- Diego Montaña: Declarado culpable como coautor del asesinato con alevosía y agravante de discriminación por orientación sexual.
- Alejandro Freire («Yumba»): Coautor, condenado por su papel en inmovilizar a Samuel y participar activamente en la agresión.
- Cayo Amaral: Coautor y culpable de robo con violencia, aunque intentó minimizar su participación alegando que solo sustrajo el móvil de Samuel.
- Alejandro Míguez: Declarado cómplice por impedir la defensa y huida de Samuel.
- Catarina Silva: Absuelta por unanimidad, pese a la controversia sobre su intervención en los hechos.
El jurado interpretó que Silva intentó frenar la agresión, mientras que el testimonio de Lina, amiga de Samuel, sostenía lo contrario. La fiscalía no presentó pruebas concluyentes contra ella, lo que facilitó su absolución.

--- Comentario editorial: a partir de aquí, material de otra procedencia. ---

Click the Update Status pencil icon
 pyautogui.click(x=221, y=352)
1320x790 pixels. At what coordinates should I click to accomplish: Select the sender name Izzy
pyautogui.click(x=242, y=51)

Los acusados enfrentan penas que oscilan entre los 7 y 27 años, dependiendo de su grado de responsabilidad. La fiscalía busca sentencias ejemplares, especialmente en el caso de Montaña, cuya condena podría superar los 20 años debido al agravante de odio. Por su parte, las defensas argumentan la falta de pruebas directas y la influencia de la presión mediática en el juicio.
Las declaraciones finales de los acusados, en particular la actitud de Míguez y Silva, también influyeron en el jurado. Míguez fue percibido como frío y calculador, mientras que Silva mostró una postura empática que pudo inclinar la balanza a su favor.
El caso ha reabierto el debate sobre el sistema de jurados populares en España. La Ley del Jurado, vigente desde 1995, establece que cualquier ciudadano puede formar parte de un jurado, pero carece de formación jurídica para valorar pruebas y aplicar conceptos legales como el «animus necandi» (intención de matar). Psicólogos forenses han identificado patrones en los jurados: los empáticos, como en este caso, suelen favorecer la inocencia en casos sin pruebas concluyentes.
El programa Caso a Juicio resaltó que la ausencia de formación básica en derecho y el impacto psicológico de ver imágenes violentas pueden afectar la imparcialidad de los jurados. Andrea Fachado sugirió implementar una formación breve pero obligatoria para candidatos a jurados, así como actualizar la normativa para incluir nuevas tipificaciones de delitos.